Temporary Orders in Divorce - What Do They Do?
Divorce, when contested, can be a very long process. What happens to everything that you and your spouse had together during the divorce process? Who do the kids stay with? Who pays the bills? Who is responsible for getting the kids to and from school or to the doctor? This is the world of temporary orders. When the parties to a divorce cannot get along well enough to agree or maybe even discuss daily life, your attorney might suggest temporary orders.
If you need temporary orders your attorney will motion the court and present your case to the judge. This is sort of a mini trial. The judge will listen to both parties and make the determination of what will happen between now and the actual divorce trial.
Do You Need Temporary Orders?Often times clients will come in and tell me that their friend, their sister or their cousin had temporary orders in their divorce case and that they want to do the same. Wanting and needing temporary orders are two different things. I cannot stress that point enough. Temporary orders are the judge telling you what to do rather than you and your spouse doing what you know how to do and doing what you have been doing. Like I have said before about mediation; it simply works better for the parties to work out their own agreement than to have the judge do it for you. You know what works best for you.
There are situations where one party or the other is being unreasonable and temporary orders are necessary. They will help make a smooth transition on daily functioning of your life during the divorce process if your spouse is making every little decision into a conflict.
Are There Draw Backs to Temporary Orders?Like with anything in life and divorce, there are always draw backs. The first draw back is cost. It can be expensive to have your divorce attorney put together the motion, the supporting documentation and to have a mini-trial. Some attorneys will require the money for the motion and hearing upfront because it can be an expensive process.
The other draw back the really sticks out is what is known as status quo. The status quo refers to the existing situation. If you are in a high conflict divorce for over a year and you have temporary orders which place the children with mom 90% of the time, a judge is less likely to say, at the time of the divorce trial, "now lets split the custody 50/50". Likewise, if the kids stay with dad 60% of the time and go to the school in his neighborhood, after a year or more of ongoing divorce proceedings will the judge now say "mom gets the kids 75% of the time and they will go tho her neighborhood school"? Child custody is determined by the best interest of the child and often the status quo is in the best interest of the child because it is the most stable and consistent thing the child knows in the divorce process.
Again, these two reasons alone (and there are many more) highlight the importance of trying to work things out civilly between the two parties, rather than having a judge decide.
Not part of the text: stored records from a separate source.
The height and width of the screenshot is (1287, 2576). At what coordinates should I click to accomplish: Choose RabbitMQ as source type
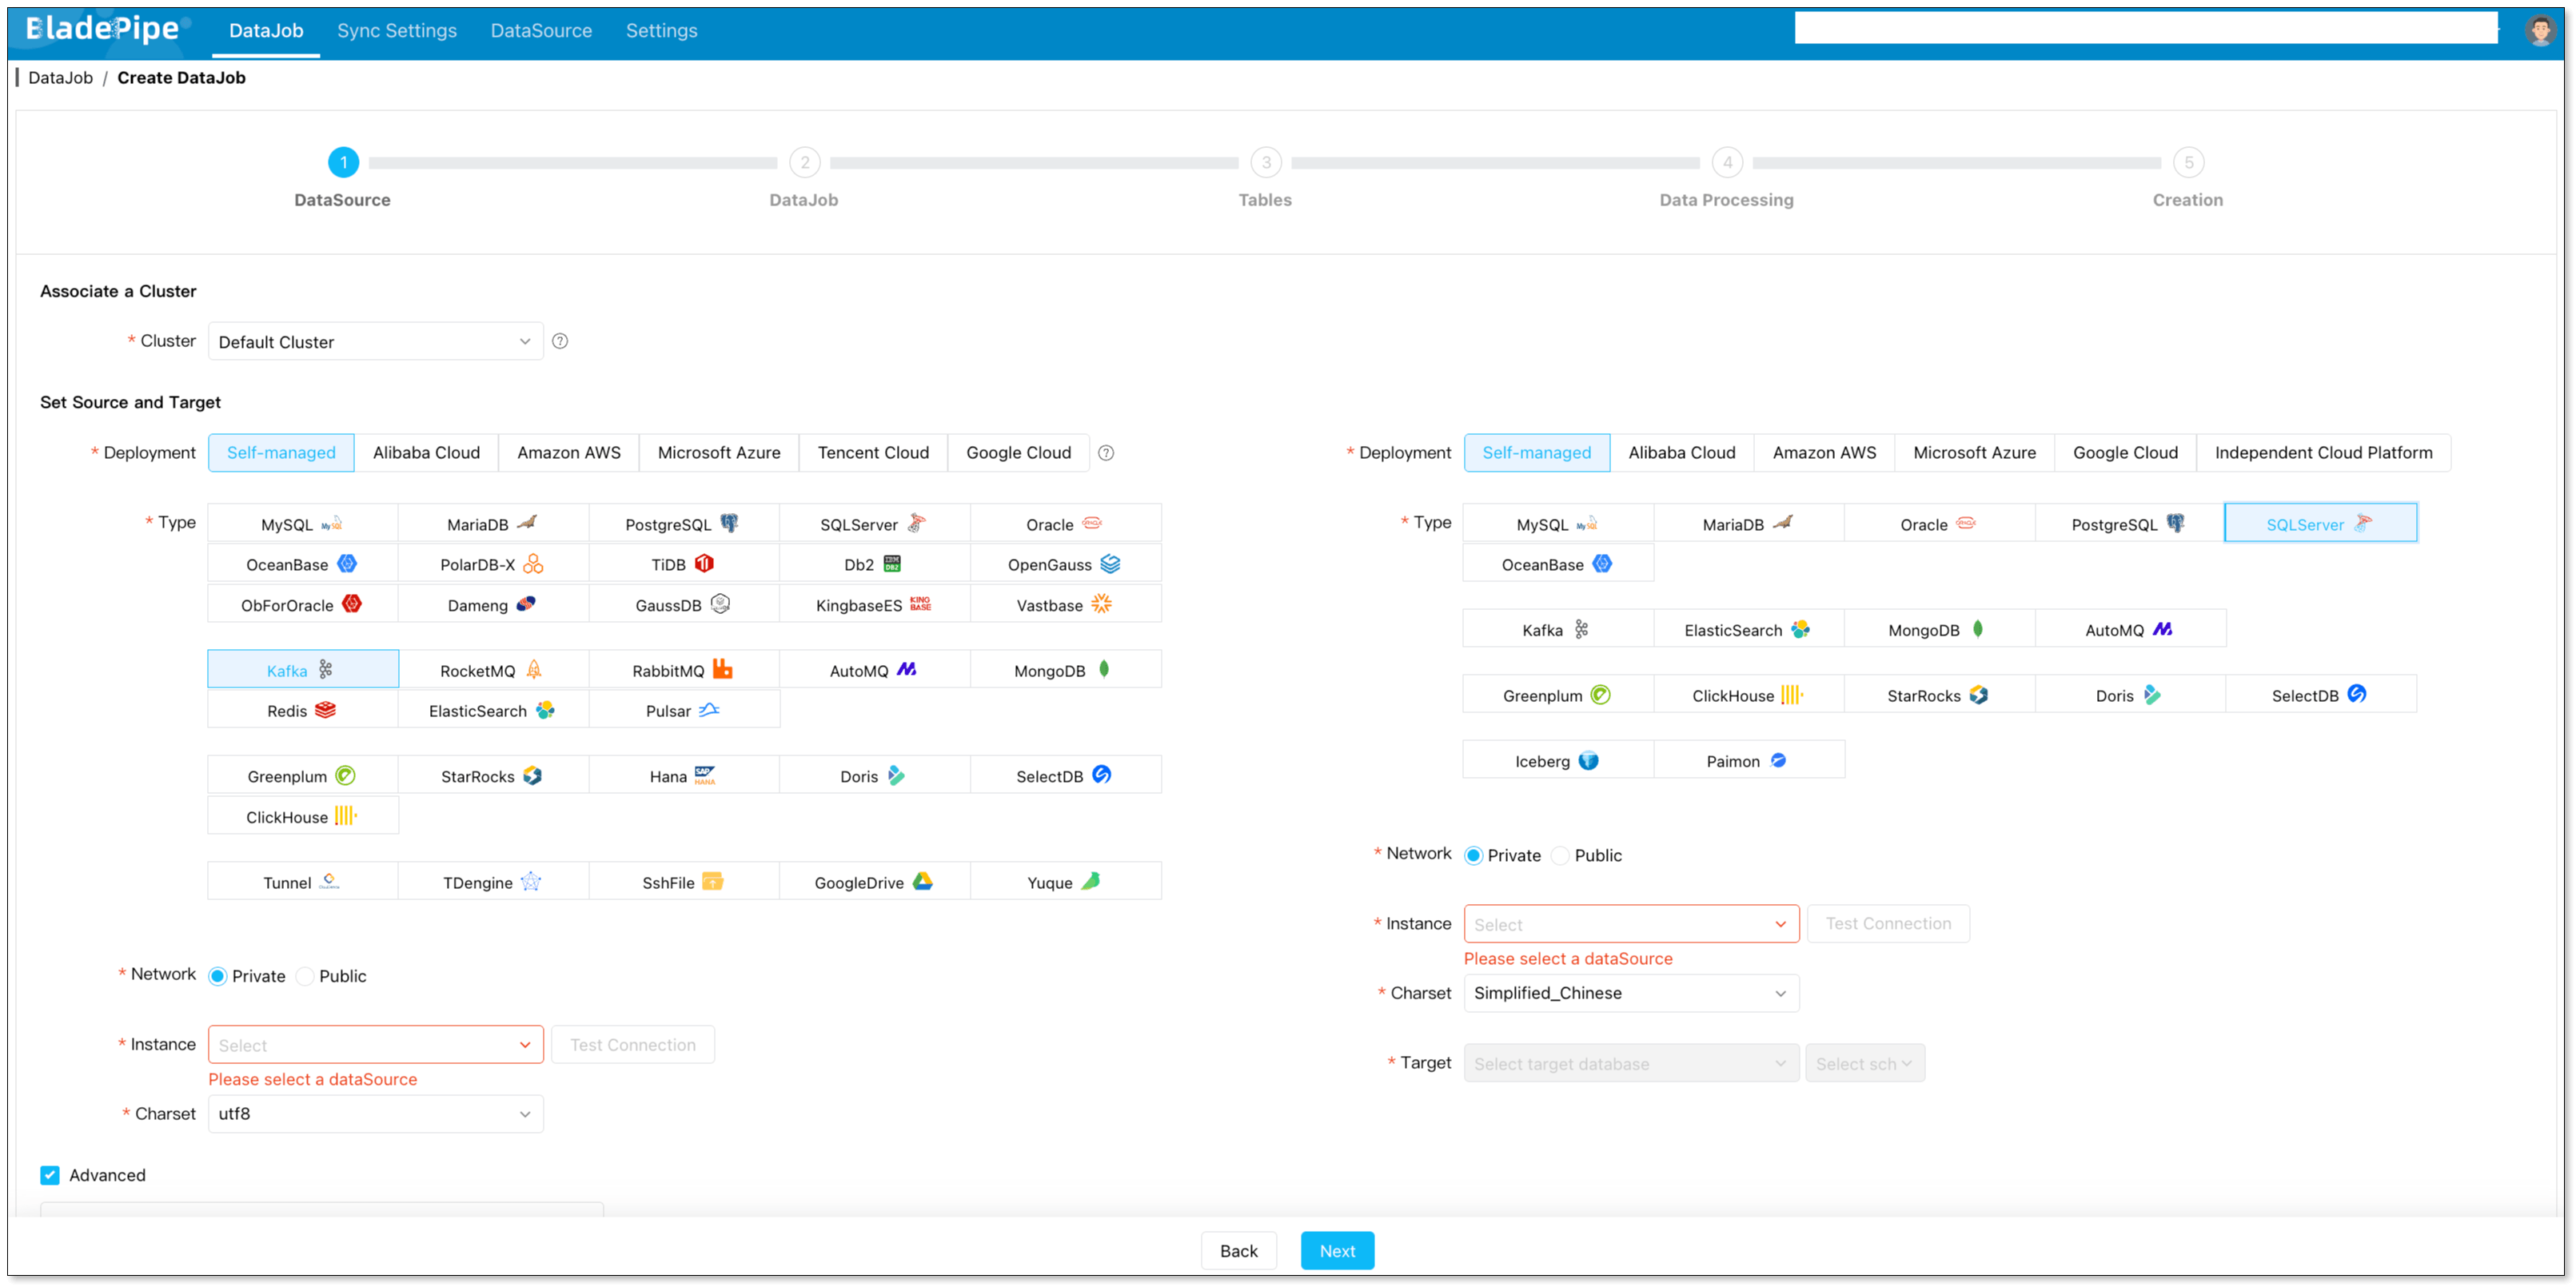[683, 670]
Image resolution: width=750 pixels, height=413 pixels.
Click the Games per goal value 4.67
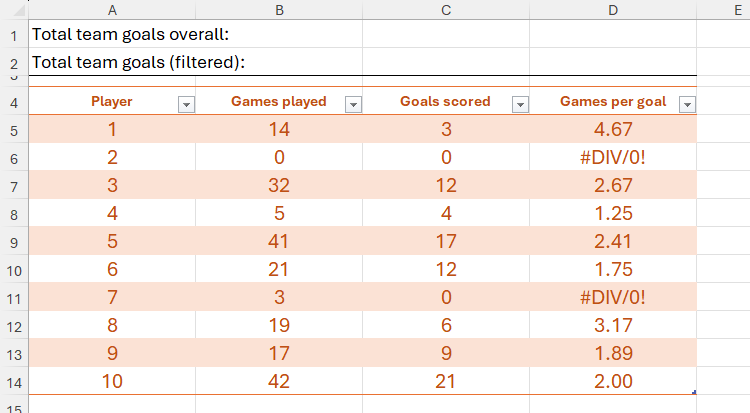(612, 129)
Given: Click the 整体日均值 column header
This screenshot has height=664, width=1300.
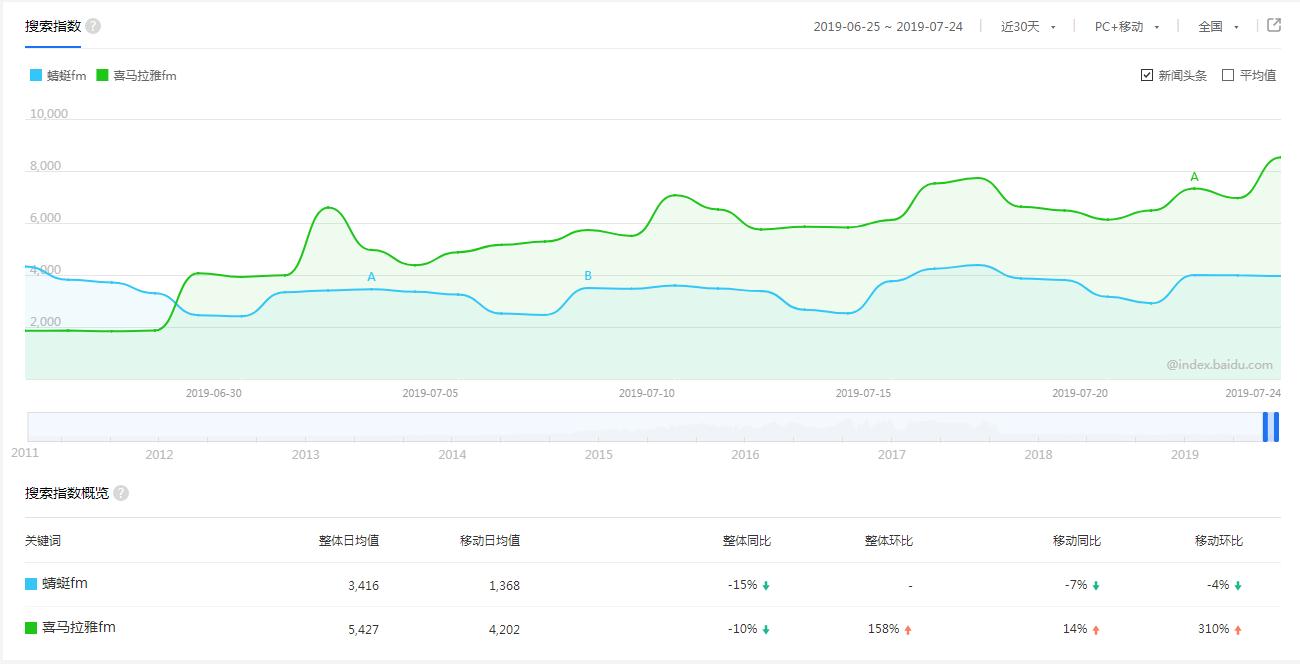Looking at the screenshot, I should (348, 541).
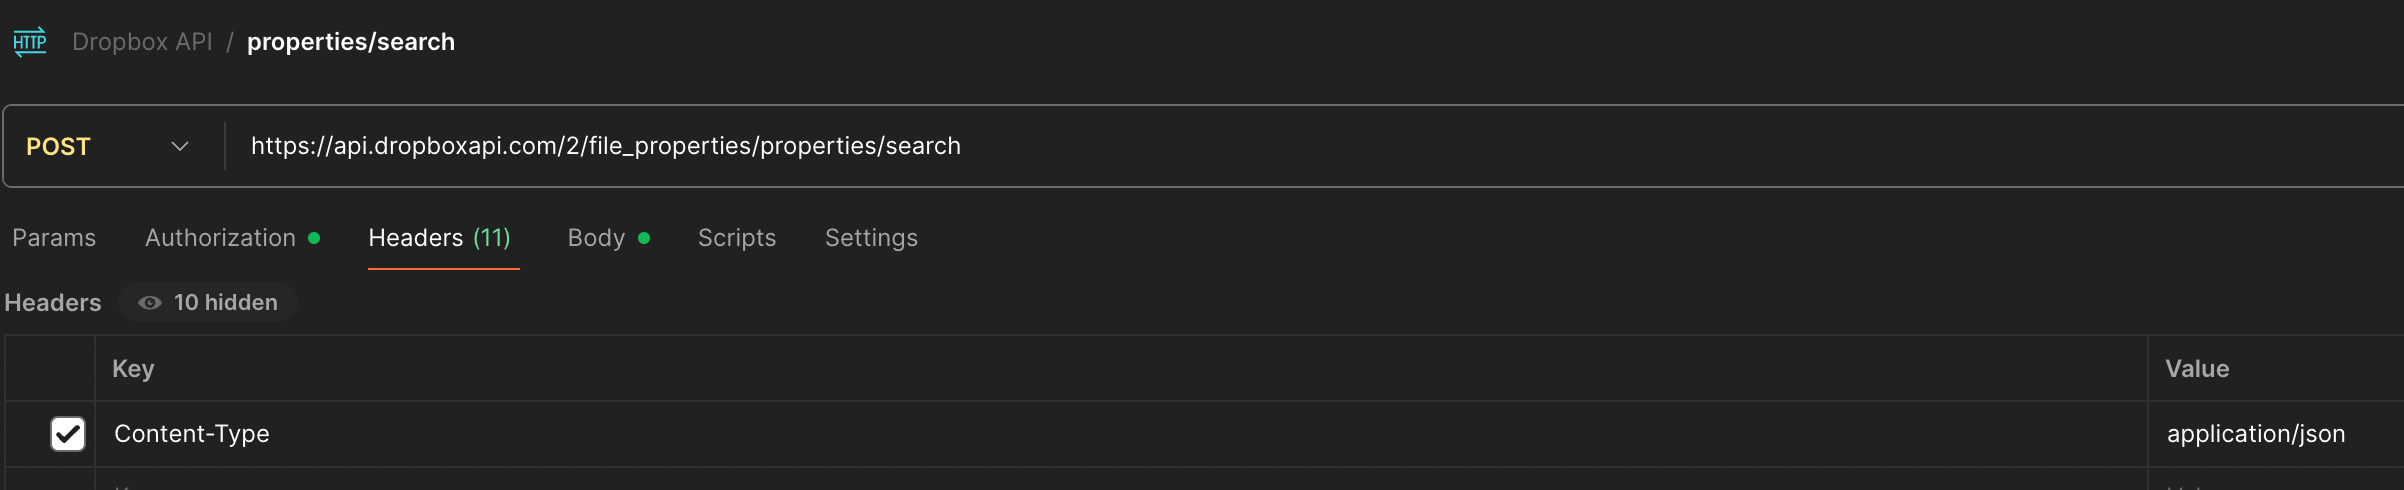Expand the HTTP method chevron arrow

click(180, 147)
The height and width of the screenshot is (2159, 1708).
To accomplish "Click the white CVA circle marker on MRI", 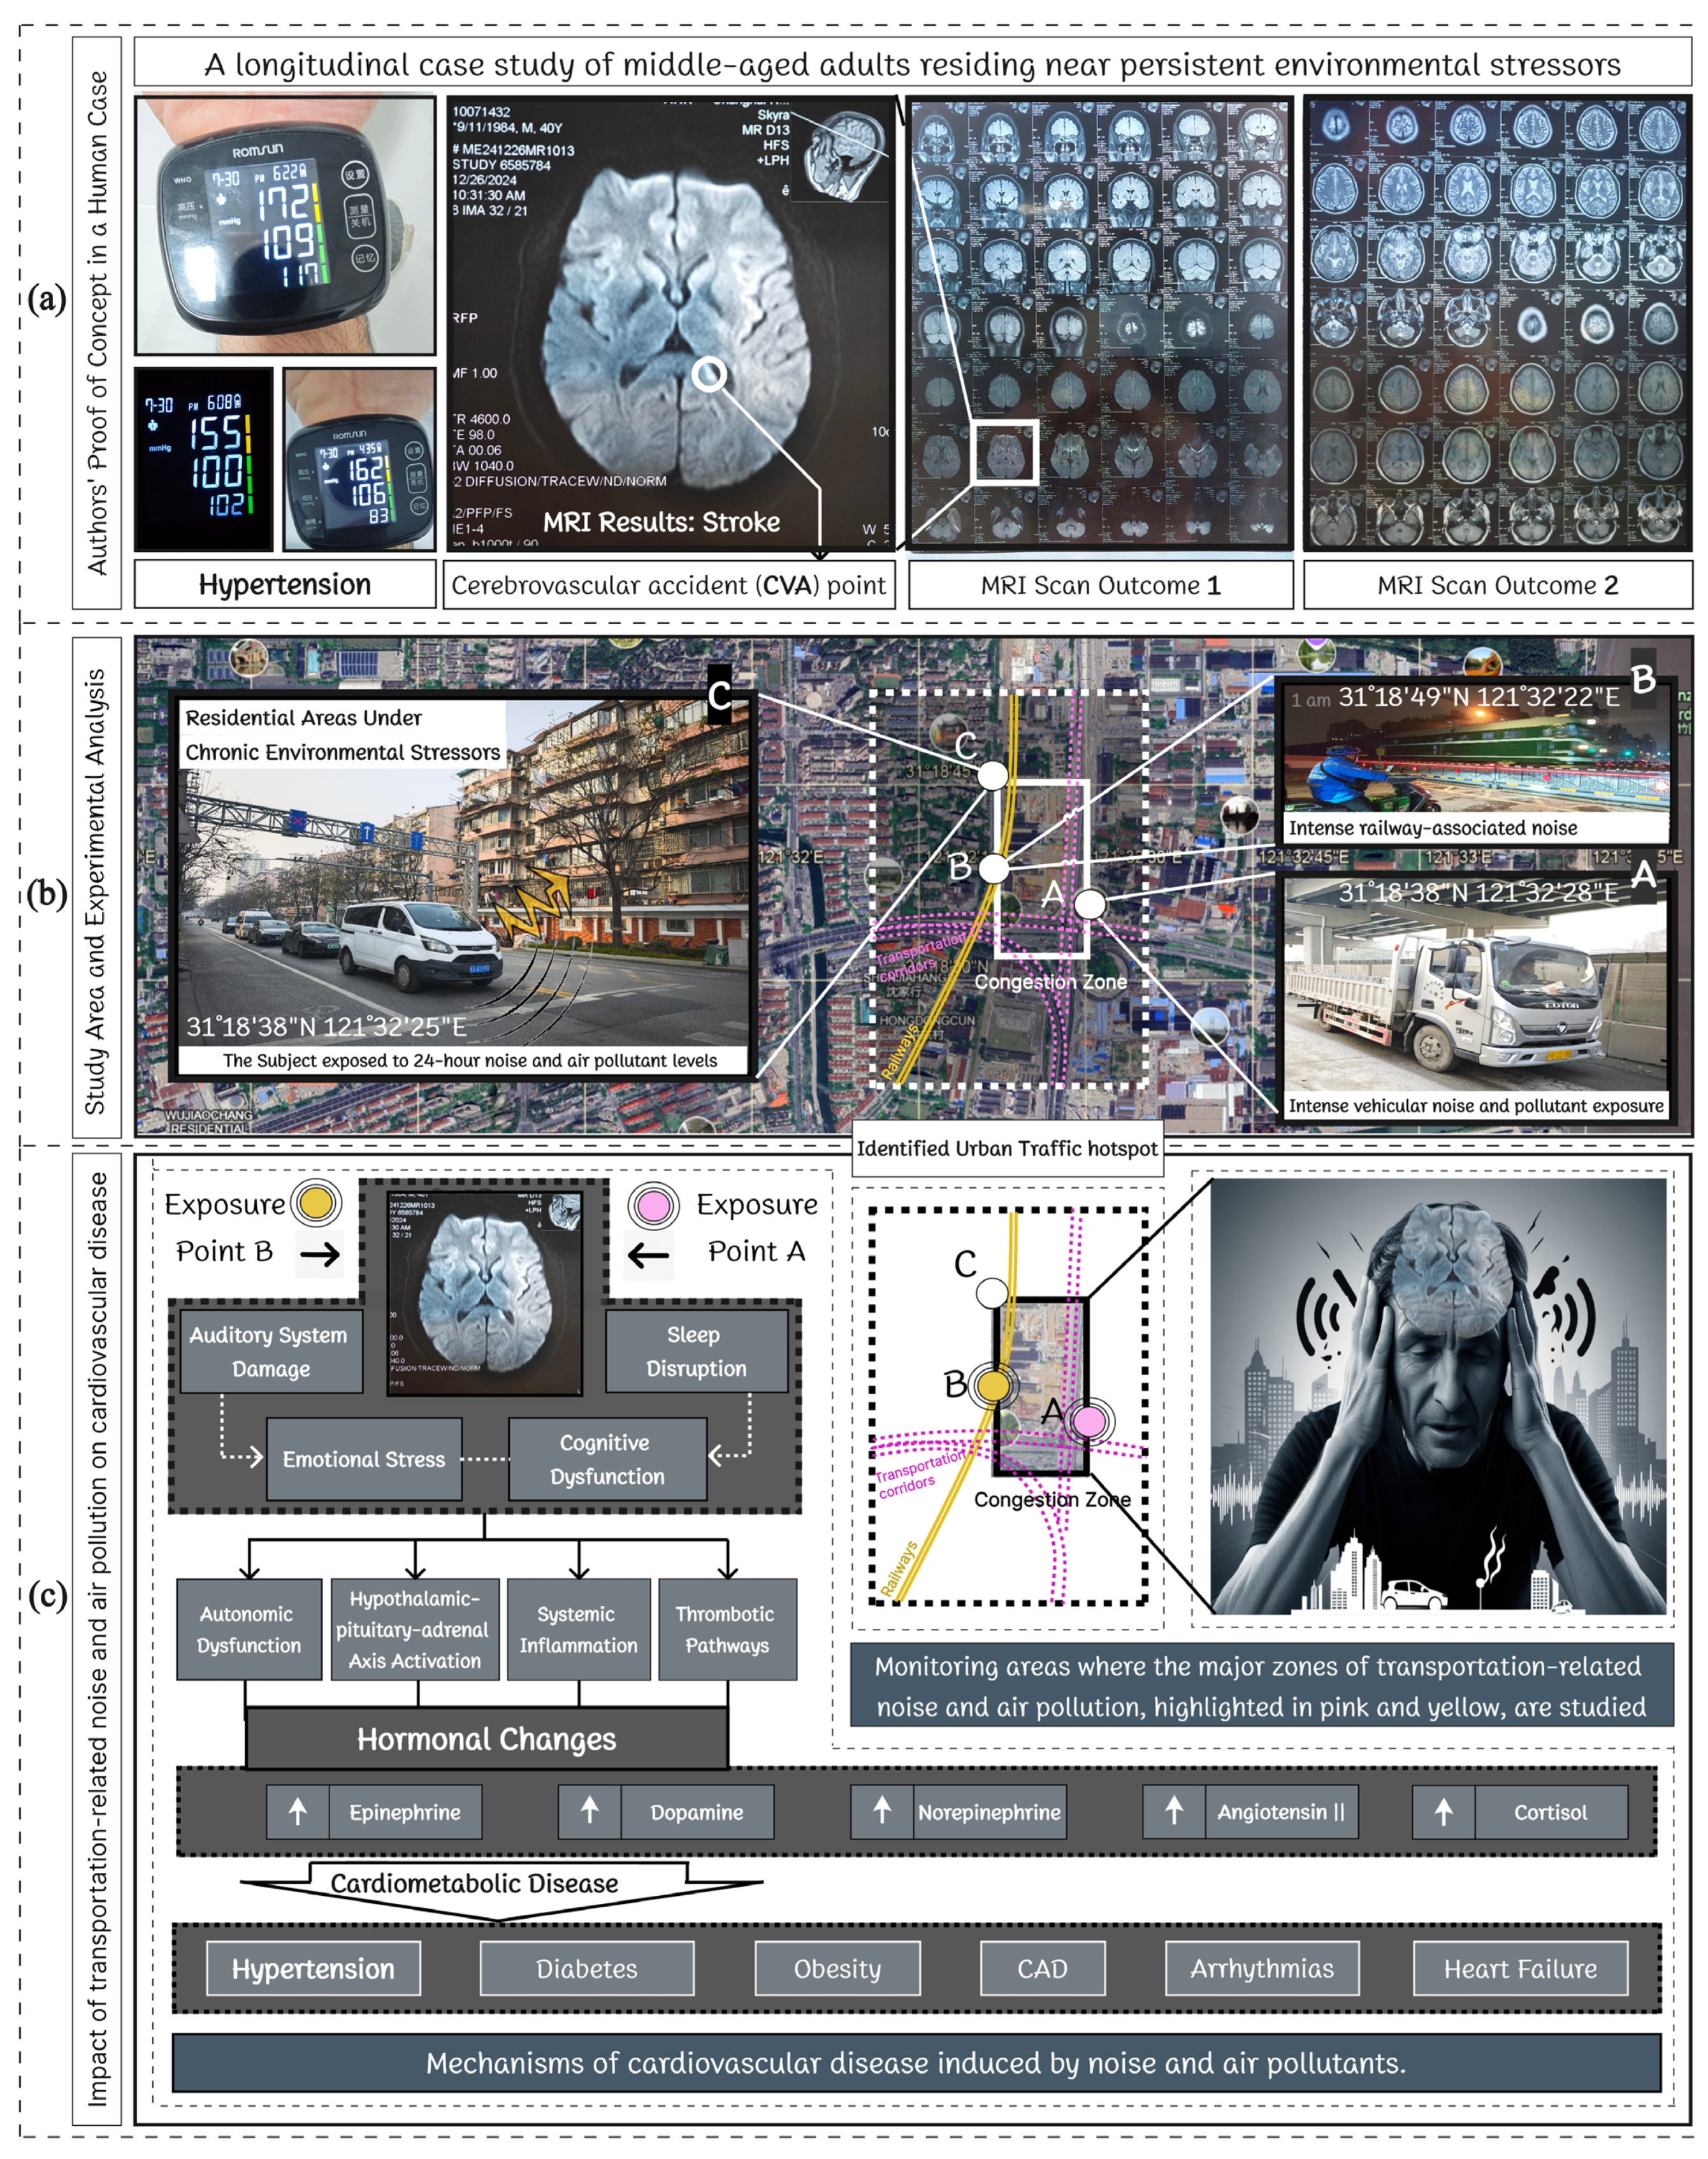I will click(709, 374).
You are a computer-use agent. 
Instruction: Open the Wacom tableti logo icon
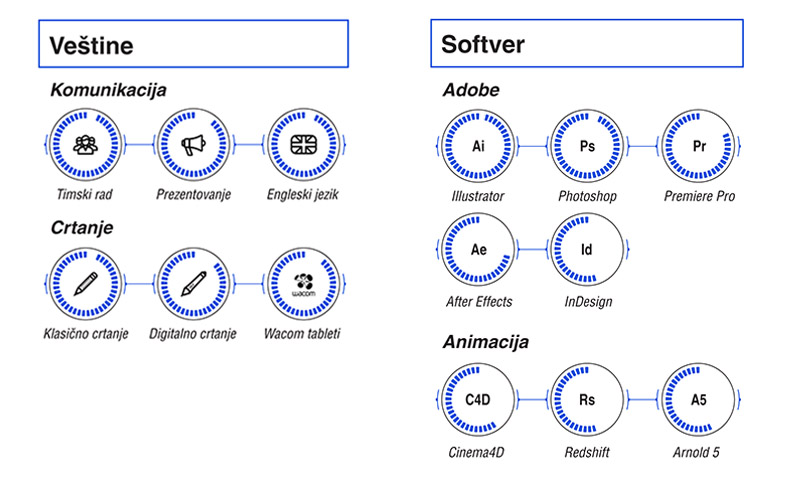tap(304, 285)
Your family law lawyer is a tremendous resource in this area because they are very familiar with the respect that is given to a stipulation by the judge. They are also very knowledgeable about what a judge would find important and what they would find questionable. They, or your mediator, can also help you negotiate terms which you are having difficulty deciding upon. They also help you preserve your rights and your best interest in the divorce. But in the end, it works best for the two parties to come together and decide how things will work during the divorce process.